An interesting Economist article about sex differences in a visual task calls an evolutionary explanation a “just-so story.” I don’t know if the late Stephen Jay Gould, evolutionary theorist, Harvard professor, and “one of the most influential and widely-read writers of popular science of his generation” (Wikipedia), invented this form of dismissal, but certainly he was fond of it. Here, for example:

Evolutionary biology has been severely hampered by a speculative style of argument that . . . tries to construct historical or adaptive explanations for why this bone looked like that or why this creature lived here. These speculations have been charitably called “scenarios”; they are often more contemptuously, and rightly, labeled “stories” (or “just-so stories” if they rely on the fallacious assumption that everything exists for a purpose). Scientists know that these tales are stories; unfortunately, they are presented in the professional literature where they are taken too seriously and literally.

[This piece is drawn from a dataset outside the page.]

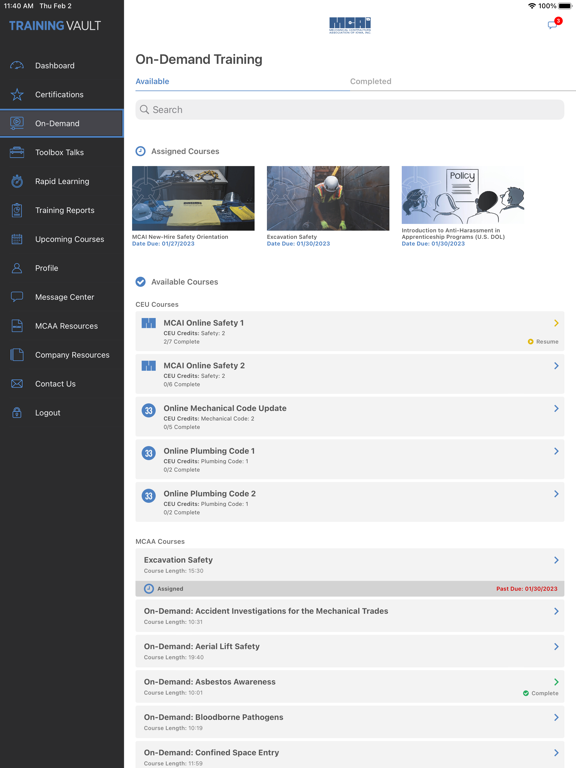Open On-Demand: Bloodborne Pathogens course

(350, 721)
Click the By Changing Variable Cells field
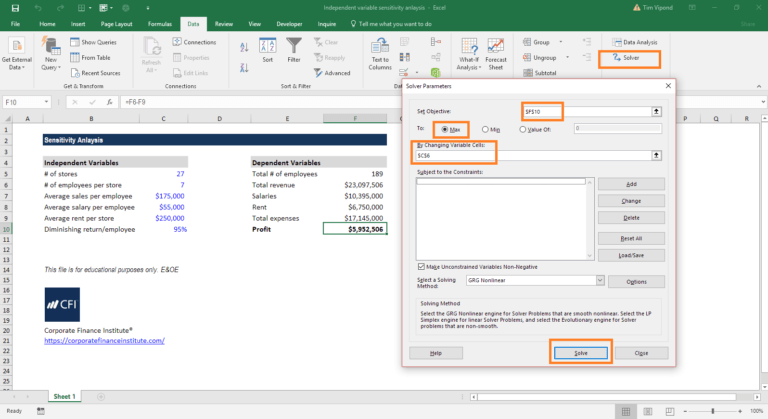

Well, this is seriously wrong. My work contains several just-so stories — evolutionary explanations of the morning-faces effect and of the mechanism behind the Shangri-La Diet, for example. My theory of human evolution might be called a just-so saga.

These explanations made me (at least) believe more strongly in the result or theory they explained — which turned out to be a good thing. My morning-faces result was at first exceedingly implausible. The evolutionary explanation encouraged me to study it more. After repeating it hundreds of times I no longer need the evolutionary explanation to believe it but the explanation may help convince others to take it seriously. The evolutionary explanation connected with the Shangri-La Diet had the same effect. My evolutionary explanation of the effect of breakfast on sleep led me to do the experiment that discovered the morning-faces effect. My theory of human evolution led me to try new ways of teaching, with good results.

Why did Gould make this mistake? Thorstein Veblen wrote about our fondness for “invidious comparisons.” We like to say our X is better than someone else’s X. Sure, evolutionary explanations may be hard to test. That doesn’t mean they’re worthless. Like many scientists, Gould failed to grasp that something is better than nothing.

Addendum: Perhaps the Economist writer had read a recent Bad Science column that began:

I want you to know that I love evolutionary psychologists, because the ideas, like “girls prefer pink because they need to be better at hunting berries” are so much fun. Sure there are problems, like, we don’t know a lot about life in the pleistocene period through which humans evolved; their claims sound a bit like “just so” stories, relying on their own internal, circular logic; the existing evidence for genetic influence on behaviour, emotion, and cognition, is coarse; they only pick the behaviours which they think they can explain while leaving the rest; and they get themselves in massive trouble as soon as they go beyond examining broad categories of human behaviors across societies and cultures, becoming crassly ethnocentric.

“They only pick the behaviours which they think they can explain” — how dare they!